The energy sector climbed 1.9% with oil prices rising more than 3% as major producers prepared to assess the threat posed by the new Omicron variant of the coronavirus to energy demand. [O/R]

“Canadian markets rebounded with the markets around the world and at least we’re off to a bit of a relief rally to start December. The price of oil is bouncing back as well, which also helped the Canadian market today,” said Colin Cieszynski, chief market strategist at SIA Wealth Management.

Global equities rose, reversing much of the previous session’s losses, as investors used the dip in prices to bet the latest COVID-19 variant would not derail the economic recovery. [MKTS/GLOB]

Toronto-listed technology stocks rose 0.9% tracking gains in U.S. tech-heavy Nasdaq index.
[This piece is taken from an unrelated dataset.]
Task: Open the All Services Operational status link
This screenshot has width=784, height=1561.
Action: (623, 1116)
The financials sector, which account for about 30% of the Toronto market’s value, gained 1.3%.

However, further gains in the sub-index were limited by National Bank of Canada, down 2.1%, as its earnings fell short of analysts’ estimates, despite fourth-quarter profit rising and the lender raising dividend payouts.

The materials sector, which includes precious and base metals miners and fertilizer companies, added 0.7% as gold futures rose 0.7% to $1,785.6 an ounce. [GOL/]
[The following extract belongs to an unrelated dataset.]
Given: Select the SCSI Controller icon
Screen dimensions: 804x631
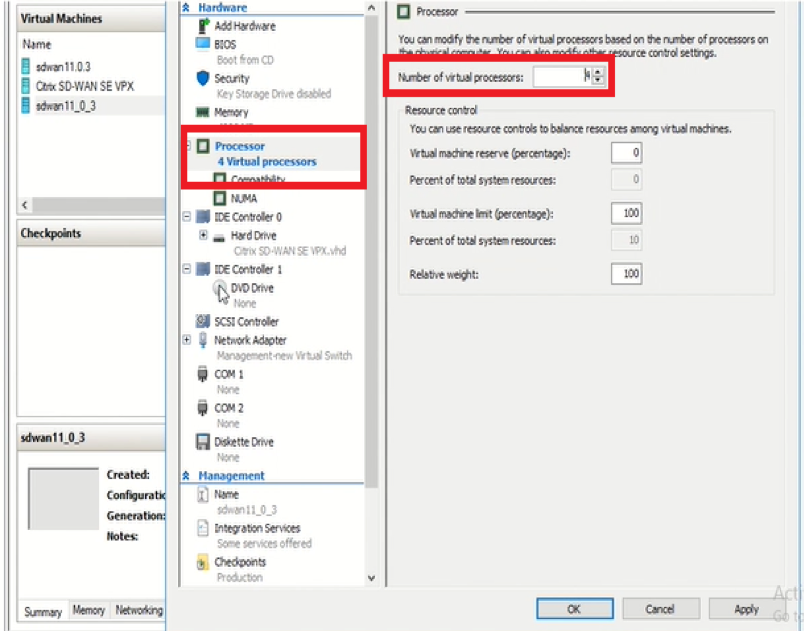Looking at the screenshot, I should (x=203, y=321).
On the economic front, domestic manufacturing activity expanded at a slightly slower but still robust pace in November as production accelerated in spite of severe supply bottlenecks, data showed.


The TSX posted no new 52-week high or low.

Across Canadian issues, there were six new 52-week highs and 11 new lows, with total volume of 47.22 million shares.